Basic laws of supply and demand would state that when demand is high and supply is low, the price would also be high. The prices of homes have steadily increased due to the high demand of homes with a tighter supply of available homes for sale. We have noticed a trend in the growth of home prices within the past several months and home prices nationally have not returned to their peak housing price during our last housing boom but some local markets have returned to their peak and some have also surpassed them.
The arguments against the idea of the housing market heading towards another bubble are in reflection of the difference in circumstances that the market is in today, compared to that of 2006. The cost of houses are more than they were previously and the increase in price is due to a higher demand for houses but also a lack of new homes being constructed. One other factor is also the influence of institutions and foreign buyers who are also purchasing homes.
Today, the process of qualifying for a loan is more difficult than it was during our last housing boom. First time home buyers are having a harder time competing for these homes because of larger investor’s setting a floor price that many cannot afford.
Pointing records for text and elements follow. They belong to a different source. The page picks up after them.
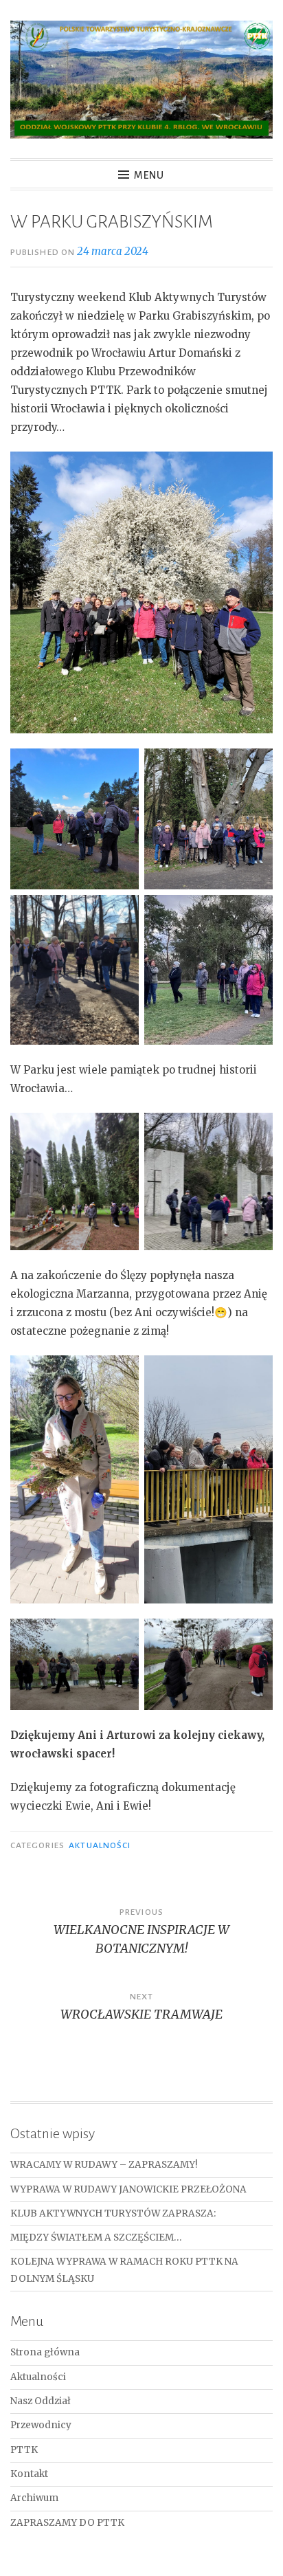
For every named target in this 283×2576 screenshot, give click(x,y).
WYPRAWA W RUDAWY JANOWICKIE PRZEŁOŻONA (128, 2189)
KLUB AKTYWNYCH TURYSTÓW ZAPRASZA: (113, 2213)
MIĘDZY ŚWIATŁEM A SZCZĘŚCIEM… (95, 2237)
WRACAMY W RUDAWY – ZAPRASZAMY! (104, 2164)
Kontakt (29, 2474)
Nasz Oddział (40, 2401)
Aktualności (100, 1845)
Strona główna (45, 2352)
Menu (149, 175)
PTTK (24, 2450)
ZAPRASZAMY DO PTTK (67, 2523)
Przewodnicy (40, 2425)
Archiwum (34, 2498)
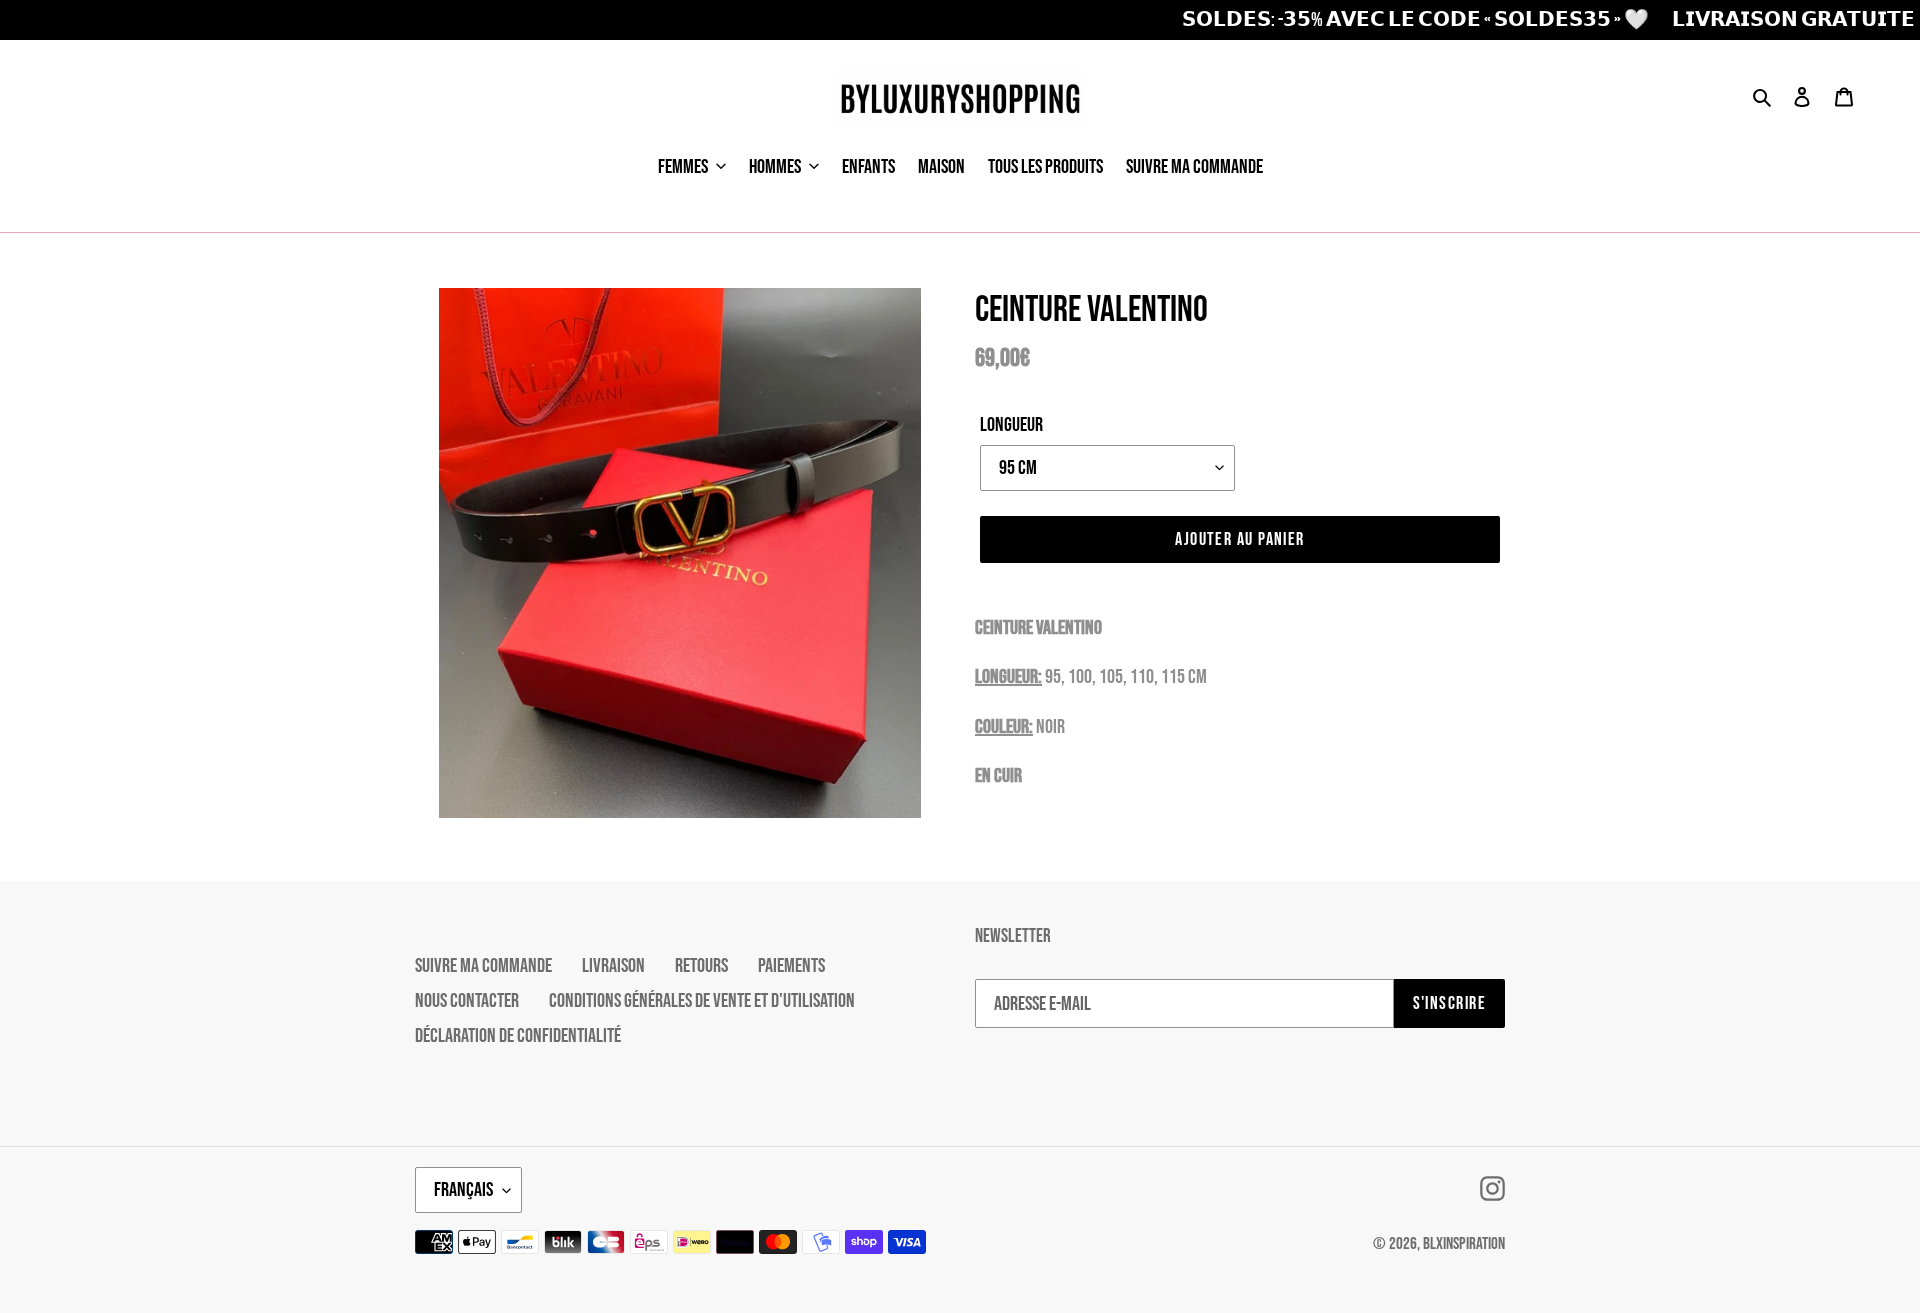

New owner-occupant homebuyers today need to get a mortgage to finance the purchase. Unlike during the last housing boom, home buyers must have to have a down payment, good credit and enough income to qualify for the debt.
Interest rates today are lower compared to our last housing boom, but the cost of these houses have also increased dramatically. Homeowners are only able to afford to pay the interest of the home and are not paying any of the principles not including the mortgage insurance.
So are we heading towards another housing bubble? Only time will tell, the cost of houses seem to be heading towards higher peaks, higher than that of 2006, but the market that seem to be purchasing these homes are very different.